To investors shell-shocked by the carnage on North American stock markets last quarter, one fact is easy to overlook: losses in emerging markets were twice as bad.
While Canada’s benchmark S&P/TSX composite index dropped 12.6 per cent in the three months ended Sept. 30, the MSCI Emerging Markets index tumbled 25 per cent.
Some observers now argue the selloff in emerging markets from Colombia to Brazil and Indonesia to South Korea has gone too far and opportunity exists for those brave enough to jump back into the bonds and stocks of these rapidly growing nations.
“I would rather own Brazilian debt than [U.S.]T-bills,” says Jurrien Timmer, director of global macro for Fidelity Management & Research Co. “There is nothing wrong with emerging markets’ fundamentals.”
Among those attractive fundamentals are healthy trade surpluses and relatively low budget deficits, as well as younger populations and faster growing economies than those in North America or Europe.

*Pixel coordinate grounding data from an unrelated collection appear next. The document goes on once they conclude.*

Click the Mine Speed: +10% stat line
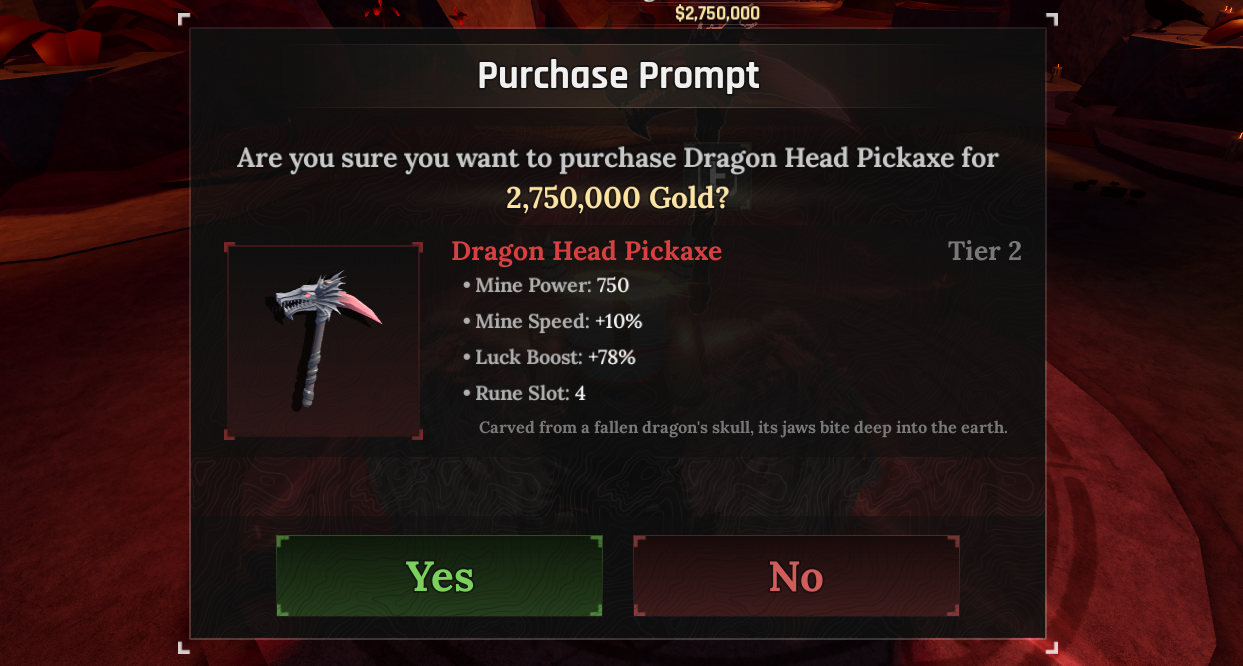Viewport: 1243px width, 666px height. [x=553, y=322]
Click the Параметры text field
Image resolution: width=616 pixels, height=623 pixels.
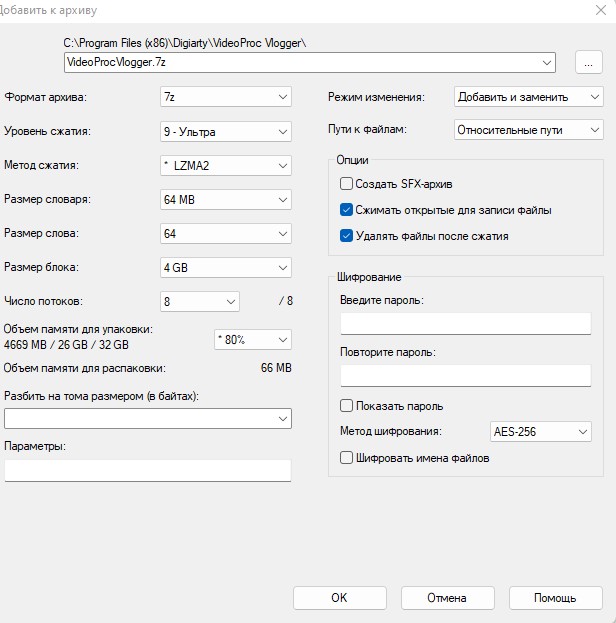click(147, 470)
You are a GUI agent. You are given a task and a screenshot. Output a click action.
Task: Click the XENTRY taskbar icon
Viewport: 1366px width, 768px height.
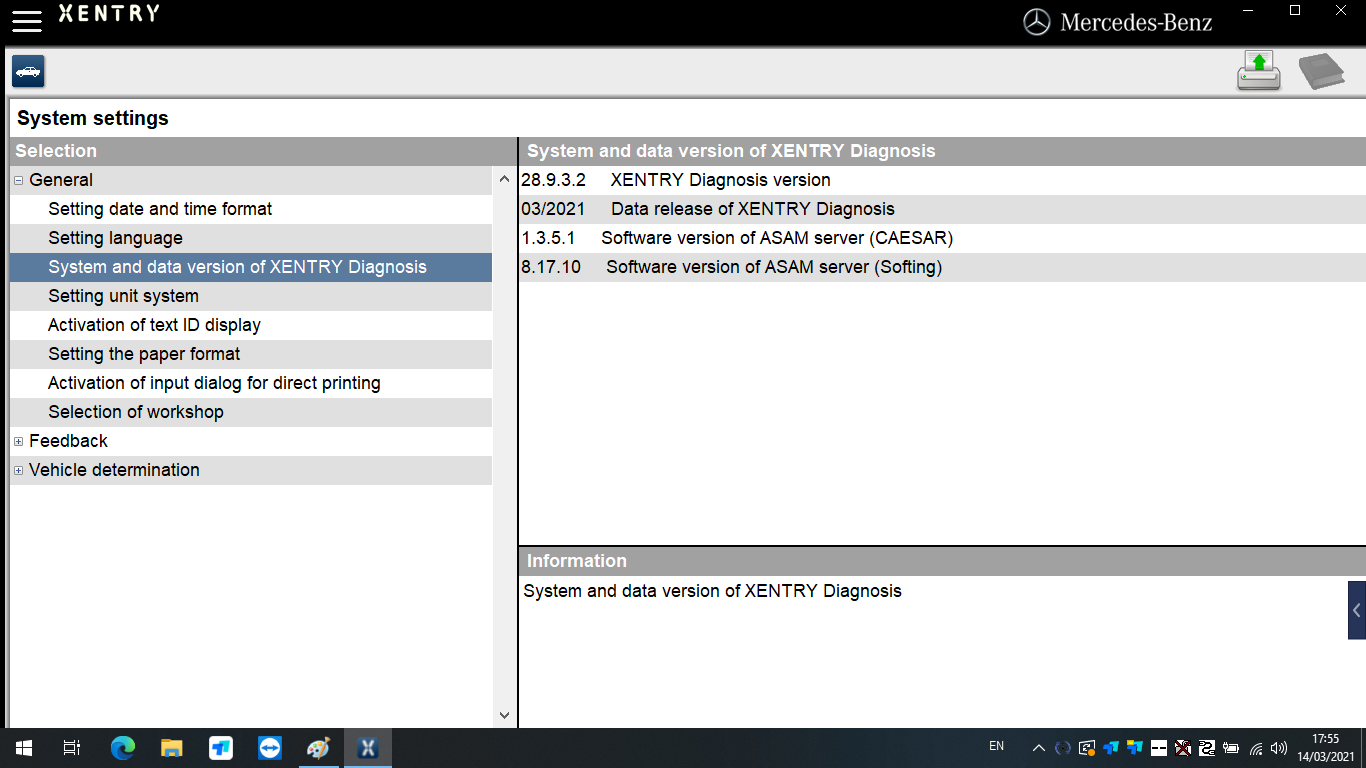[368, 748]
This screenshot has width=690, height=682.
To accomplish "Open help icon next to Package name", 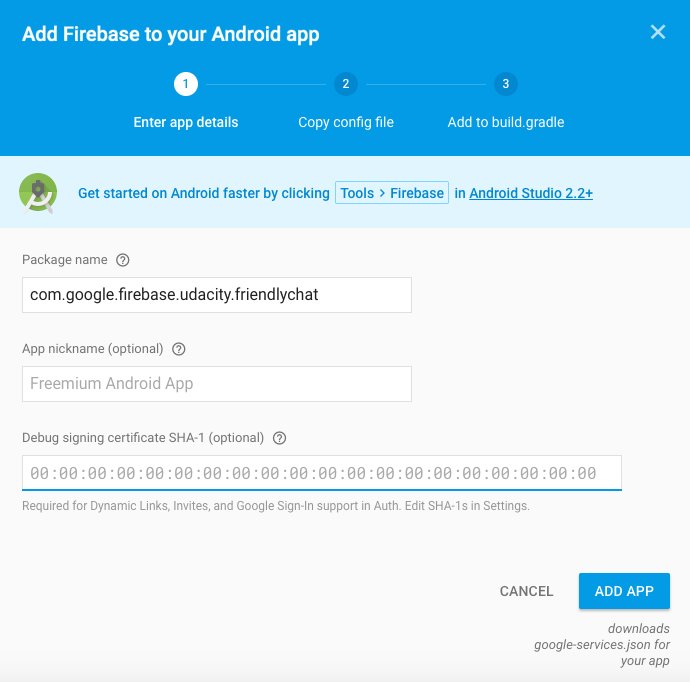I will (x=123, y=260).
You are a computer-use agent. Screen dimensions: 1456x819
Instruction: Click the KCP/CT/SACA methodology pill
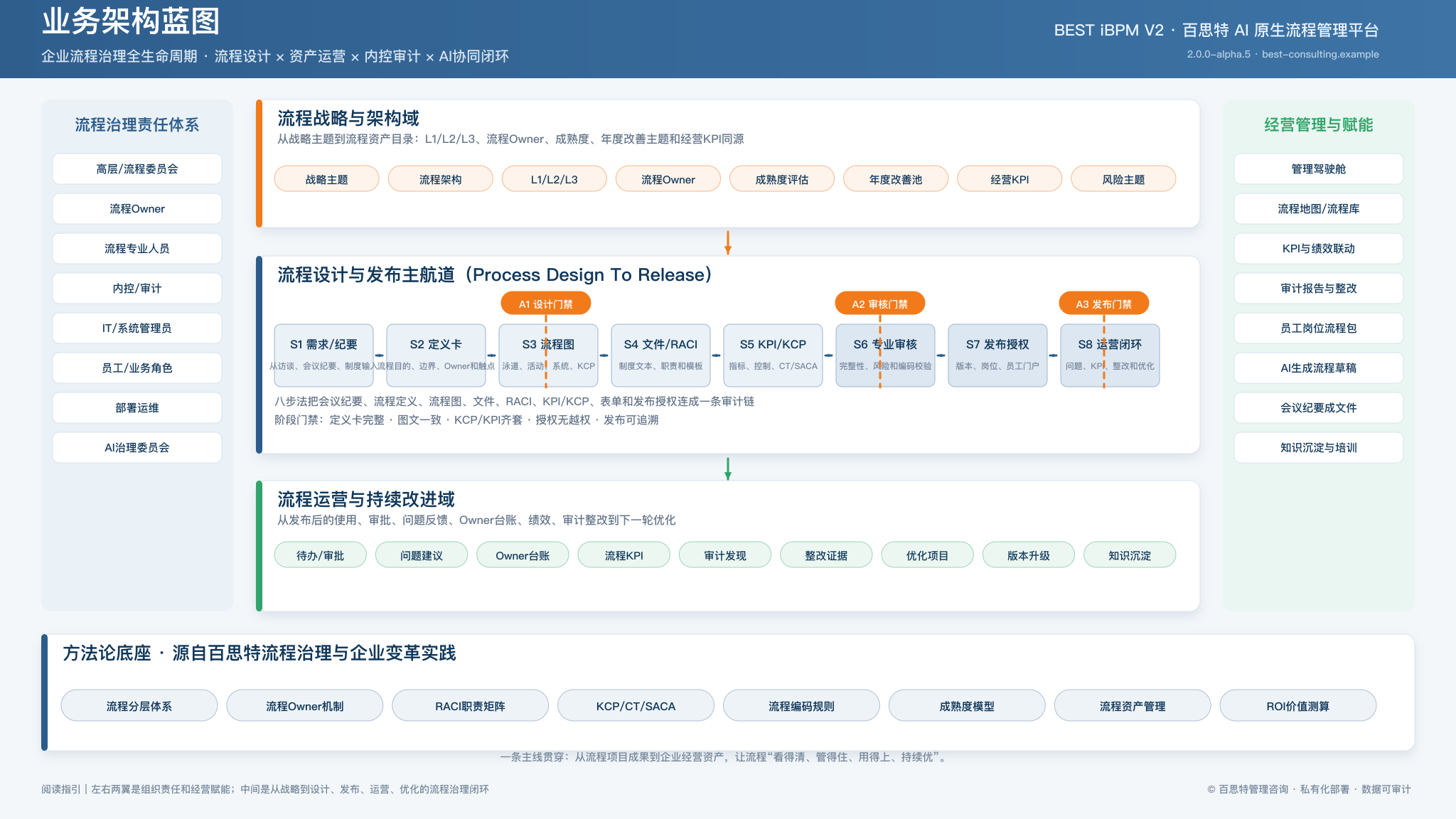(636, 706)
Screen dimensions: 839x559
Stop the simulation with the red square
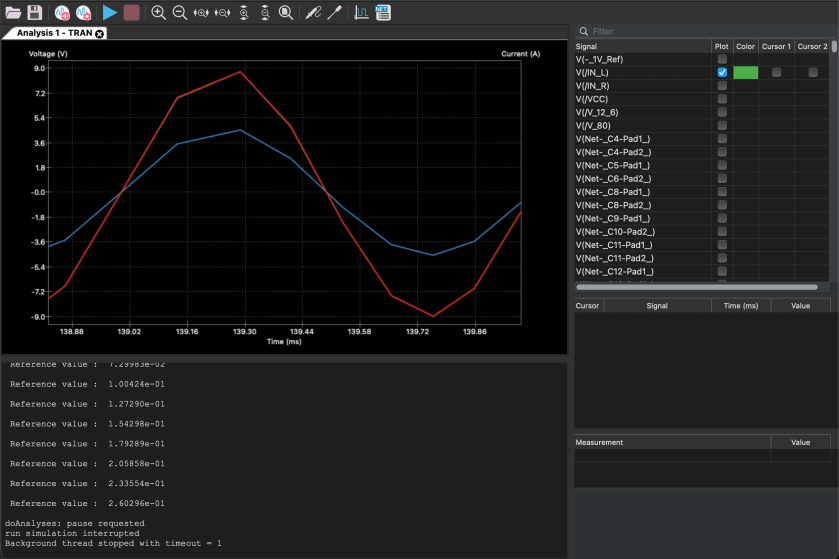[132, 13]
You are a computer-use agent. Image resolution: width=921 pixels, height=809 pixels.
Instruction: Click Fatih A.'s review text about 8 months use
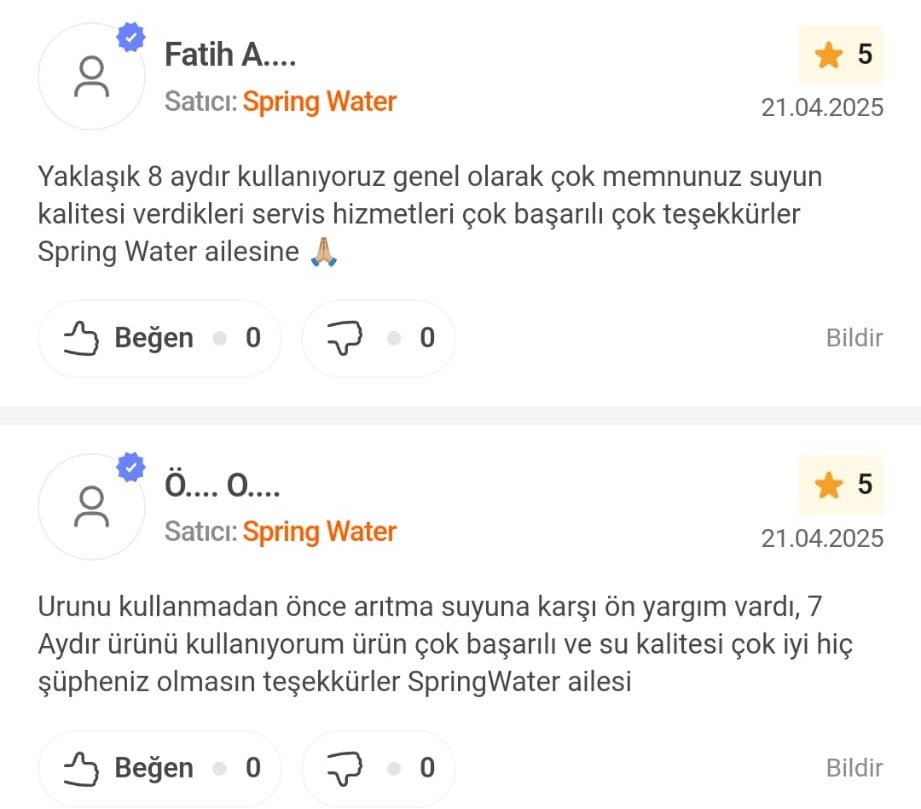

To be sure, there are risks. Emerging market stocks trade on exchanges far smaller than those in developed nations, with fewer large buyers and sellers. As a result, these stocks can shoot up and down in dramatic fashion. The tradeoff for this volatility, however, is often faster growth and lower valuations.
Mr. Timmer, who co-manages Fidelity’s Global Strategies Fund, thinks a lot of the recent selloff in China and other emerging market stocks came as a result of carry trades by hedge funds. In a carry trade, sophisticated investors borrow money in countries with low interest rates and put the money into higher-yielding assets in other countries, betting that their gains won’t get erased by a sudden change in exchange rates.
When global markets began to sink this summer, hedge funds playing the carry trade were forced to come up with more cash to cover their leveraged positions. They began to sell holdings, especially in riskier assets such as emerging markets stocks. As a result, those stocks suffered far steeper losses than those in developed nations.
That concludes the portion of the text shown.